Billet — Pour Greta

Michel Deguy
par Michel Deguy

Saluons dignement Thunberg et sa lignée.

Que se passe-t-il ?

Nous savons ce qui se passe : l’humanité se détruit.

Une jeune fille panaltruiste, que les écrans et quelques gloires médiatiques présentent comme « autiste », vient avec une gravité saisissante avertir l’Organisation des Nations désunies de l’imminence de notre fin de ce monde qui est de moins en moins le nôtre. Cependant que le care mondialisé et ses coaches vaquent à leurs placebos. « Après nous le déluge ! », vocifèrent de leur côté les réseaux connectés de la haine, les communautés superstitieuses, les conducteurs de peuples.

 

Greta ne « communique » pas.
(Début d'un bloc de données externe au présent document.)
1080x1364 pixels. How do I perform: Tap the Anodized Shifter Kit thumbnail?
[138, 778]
Son ubiquité responsable de la génération amie frappe les trois coups de la dernière représentation. La longue lignée des hommes[1] du monde, de celui de la cour à celui des Anciens-et-Modernes, de l’honnête homme à l’encyclopédiste lumineux, du citoyen incorruptible à l’intellectuel, à l’instituteur, au globe-trotteur et au grand reporter (Anders, Arendt, Benjamin, Keyserling, Londres, Maillart, Mann, Zweig… mille autres noms prennent la file ici) s’est éteinte. Et plus récemment aussi les christophores, l’Abbé ou Coluche, fils adoptifs non de l’empathie mais du sauvons-nos-âmes, sont submergés : les ONG comptent les morts.
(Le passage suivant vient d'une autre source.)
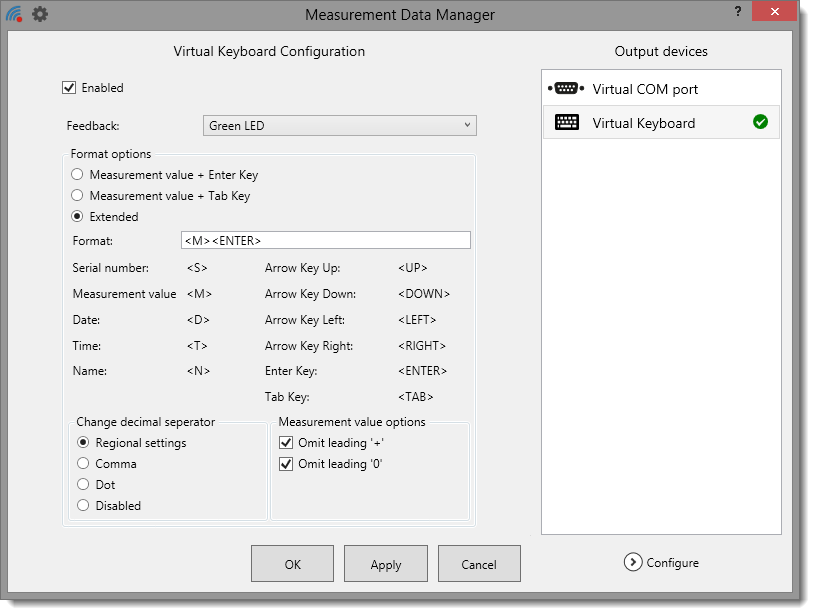Image resolution: width=815 pixels, height=615 pixels.
Task: Select Measurement value + Enter Key option
Action: coord(78,175)
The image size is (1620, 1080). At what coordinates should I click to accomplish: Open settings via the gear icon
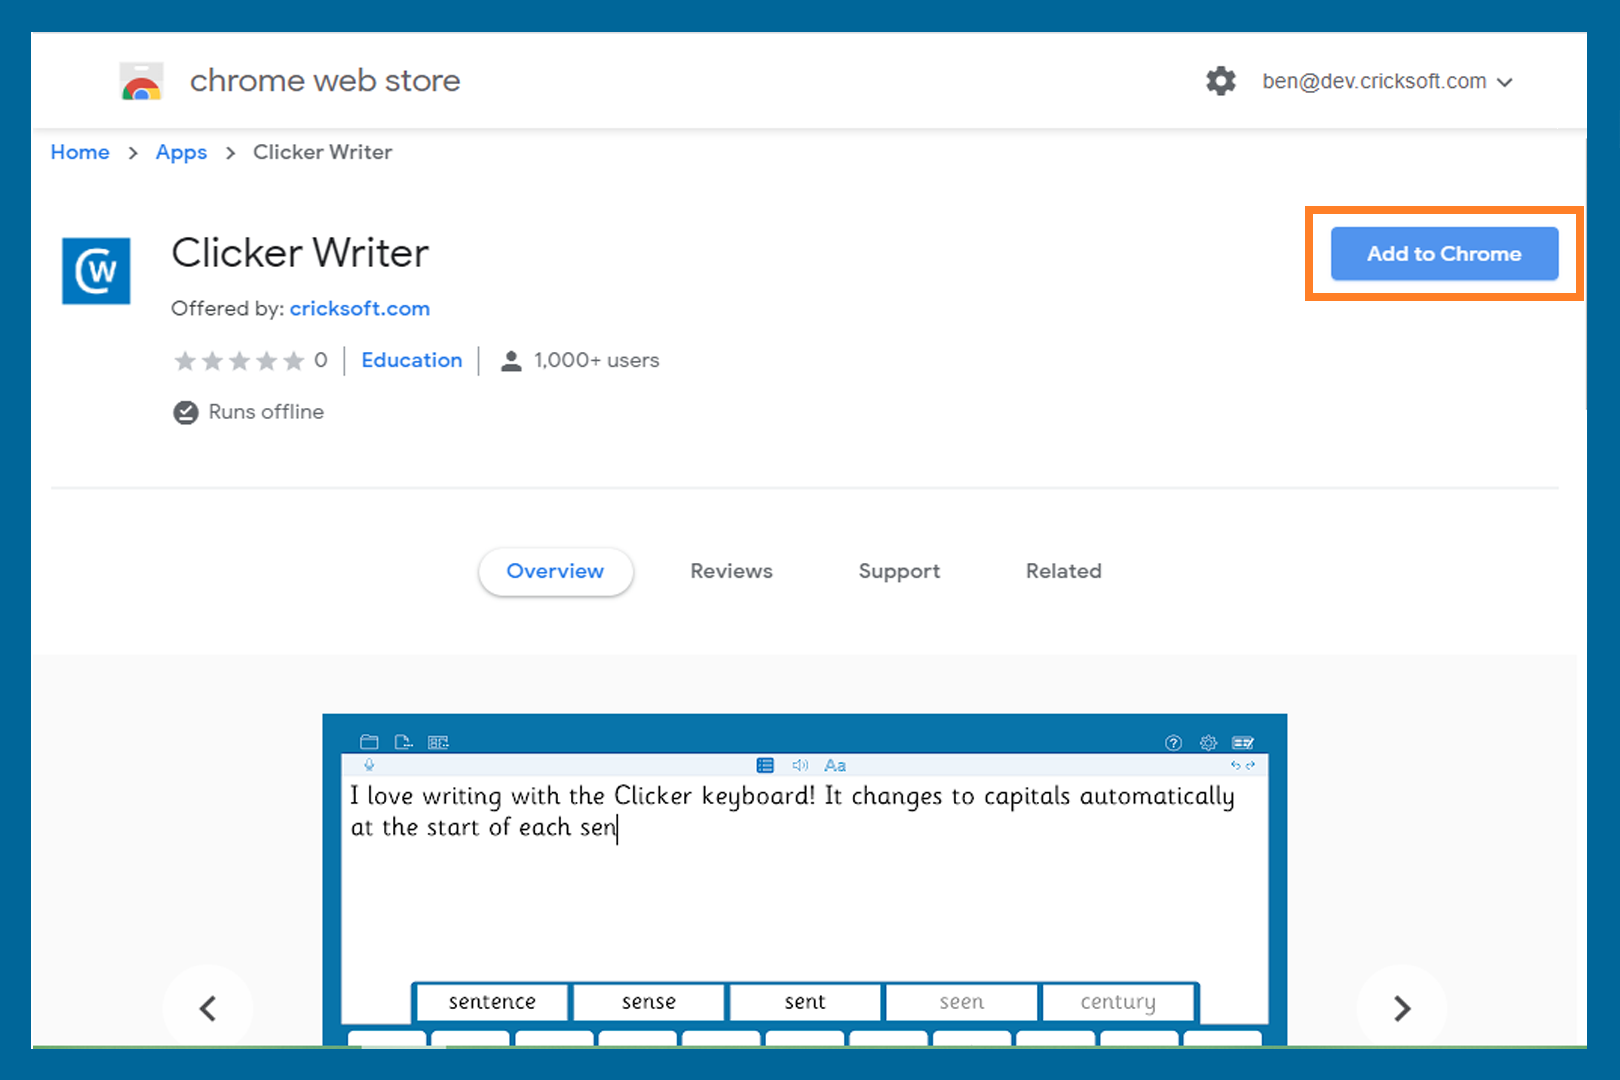pyautogui.click(x=1220, y=81)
Ne regardez pas les écrans ; ni les visualisations de vos selfies immortelles ; mais par les yeux de clairvoyance qui entourent Greta (Grata). Fermez le streaming du Fake, le rêve puéril et mortifère de la Publicité, mère de la non-vérité « magique » et asservissante. Les volcans artificiers de Noël entrent en éruption, de Times Square à Tien An Men ; mais du ciel déchiqueté retombent sur le XXIe les lambeaux de la chair des langues, des œuvres.
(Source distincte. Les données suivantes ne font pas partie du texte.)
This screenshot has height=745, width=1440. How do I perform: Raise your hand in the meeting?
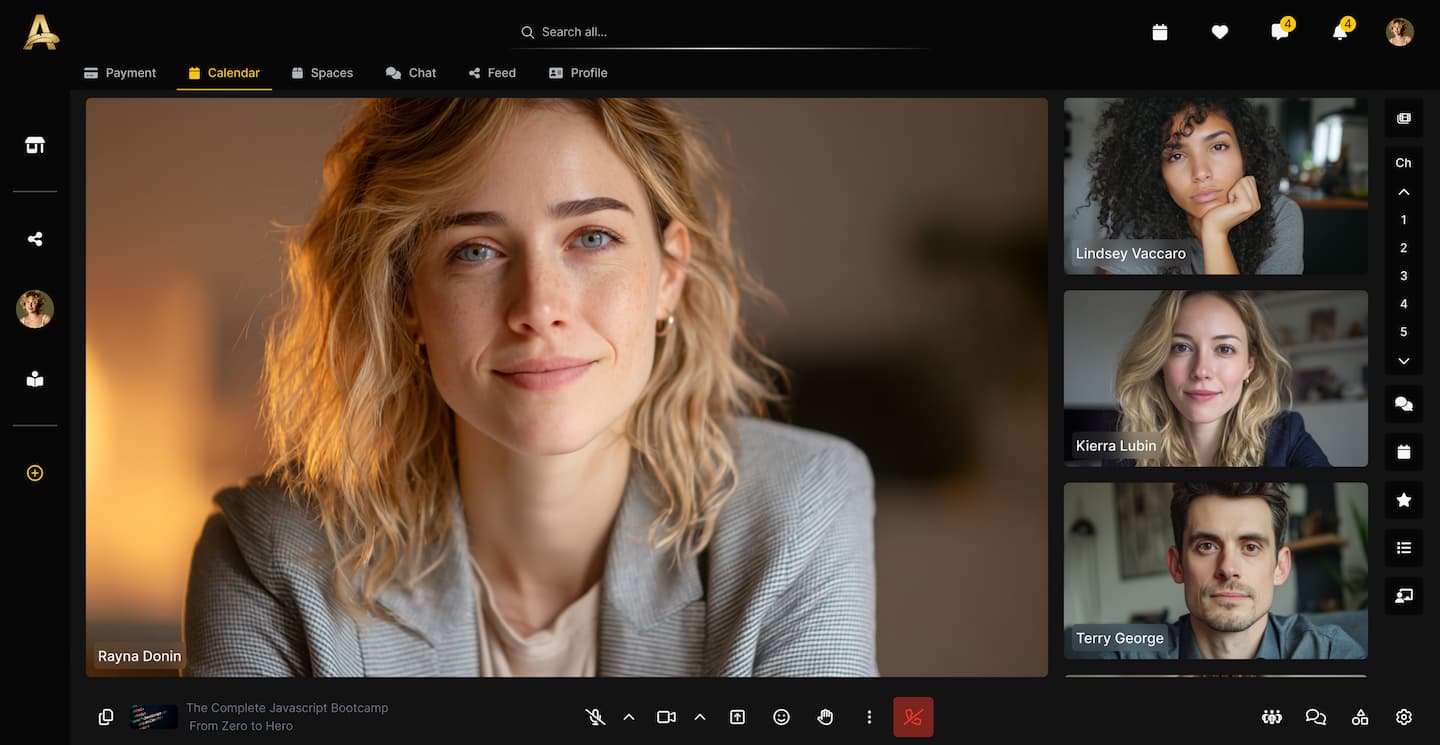(x=825, y=717)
Les grands despotes aveugles élus des démocratures, Modi, Trump, Erdogan, Xi, Bolsanaro, Poutine, Rohani, les califes Saoud, Netanyahou (j’en omets vingt, d’Amérique hispanophone ou d’Asie centrale), leur nuisance illimitée avorte l’écologie. La Recherche fatale (selon le mot de Primo Levi) a préempté la Richesse : extraterrestres et extramortels ont déjà quitté la Terre, qu’ils appellent « Planète ».

 

Qu’est-ce qui reste, demandait le Maître de la Mort zum Tode en Allemagne ? Il restait l’Être – l’Estre. Ne vous en faites pas ! Il ne s’agissait pas de l’homme, mais du Da-sein. Attendons… Car la « Fervescence » (dernier nom de l’Estre en traduction française) fermente le Nouveau Commencement, Ereignis, après la Dévastation.

 

Mais nous ne devons plus attendre.

Michel Deguy

 


 

[1] « Homme » est ici épicène. Les humains sont femmes et hommes.